My trip was in the last part of the observance of sheloshim, the 30 days after the funeral of my father. Before our lunch break we had an opportunity to take time for the daily afternoon or minhah prayer service. Pardes is non-denominational and proudly claims a pluralistic identity in Israeli religious society, but it comes from progressive, modern Orthodox origins. It is no surprise that the optional traditional minhah service with a mehitzah, the divider for gender separation, always quickly makes its minimum ten and then some.
Most of the students were men happy to daven in that setting, if they were going to daven. On the other hand, the egalitarian minyan sometimes needed a little assistance to get to ten. It was in this minyan that I was davening, and for that matter typically leading the service, as is traditional for a mourner during the 30 days. The staff rallied to fill in the missing people.
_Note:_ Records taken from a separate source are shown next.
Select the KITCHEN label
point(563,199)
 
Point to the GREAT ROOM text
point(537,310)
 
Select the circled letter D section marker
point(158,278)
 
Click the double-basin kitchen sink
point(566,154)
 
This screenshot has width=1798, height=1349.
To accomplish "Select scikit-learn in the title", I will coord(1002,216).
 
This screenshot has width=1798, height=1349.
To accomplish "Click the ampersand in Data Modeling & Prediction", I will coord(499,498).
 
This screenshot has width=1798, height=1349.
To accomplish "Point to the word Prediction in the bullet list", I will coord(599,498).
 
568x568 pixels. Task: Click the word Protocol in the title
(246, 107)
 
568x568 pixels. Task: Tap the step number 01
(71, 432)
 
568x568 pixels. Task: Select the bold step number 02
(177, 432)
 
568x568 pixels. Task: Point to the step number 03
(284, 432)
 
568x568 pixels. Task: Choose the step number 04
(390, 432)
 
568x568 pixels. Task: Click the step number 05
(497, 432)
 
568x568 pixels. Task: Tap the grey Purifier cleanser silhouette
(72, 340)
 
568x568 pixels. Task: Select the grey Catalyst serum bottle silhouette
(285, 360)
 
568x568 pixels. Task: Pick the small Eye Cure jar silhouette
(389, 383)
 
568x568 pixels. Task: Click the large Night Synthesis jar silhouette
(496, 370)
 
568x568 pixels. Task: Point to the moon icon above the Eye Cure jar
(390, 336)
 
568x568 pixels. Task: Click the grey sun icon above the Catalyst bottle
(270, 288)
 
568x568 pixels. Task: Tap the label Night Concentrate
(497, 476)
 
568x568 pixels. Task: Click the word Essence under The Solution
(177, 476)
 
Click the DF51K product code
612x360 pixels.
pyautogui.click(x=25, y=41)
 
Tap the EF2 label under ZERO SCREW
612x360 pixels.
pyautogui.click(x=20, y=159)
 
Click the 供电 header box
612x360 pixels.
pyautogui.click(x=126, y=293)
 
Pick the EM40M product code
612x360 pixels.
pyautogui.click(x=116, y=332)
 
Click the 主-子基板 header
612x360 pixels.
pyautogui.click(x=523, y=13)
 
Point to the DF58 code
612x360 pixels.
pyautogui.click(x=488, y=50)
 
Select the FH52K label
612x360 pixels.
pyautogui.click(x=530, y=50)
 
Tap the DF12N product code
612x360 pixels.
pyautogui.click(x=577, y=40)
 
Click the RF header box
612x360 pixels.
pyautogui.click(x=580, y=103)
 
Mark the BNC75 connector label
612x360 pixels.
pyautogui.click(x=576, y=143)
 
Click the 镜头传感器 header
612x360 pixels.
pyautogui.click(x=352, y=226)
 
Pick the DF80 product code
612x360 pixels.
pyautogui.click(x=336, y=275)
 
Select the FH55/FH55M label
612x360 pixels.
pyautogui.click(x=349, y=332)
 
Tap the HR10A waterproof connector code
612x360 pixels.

A staff person would note how many were needed, see if more students were on the way in, and then turn to the staff to fill in if there was a gap. Regularly I would turn around to see staff, including orthodox observance women, present to get us to minyan or beyond, so I could say Kaddish for my dad. It is nearly impossible to describe how touched and moved I was by this deep act.
It was one of the holiest experiences I’ve ever had in Israel, or anywhere else for that matter. The kindness extended to me, a relative stranger to most of the staff, did more than made me feel welcome. It made me feel I mattered. It has moved me to tears more than once during and even after my trip.
It is this feeling of being connected and knowing we matter that is the most important factor defining the priorities and efforts of many congregations today……
This was my 2nd Pardes experience; I previously participated in the Summer Curriculum Workshop. I look forward to more opportunities to connect with Pardes to come.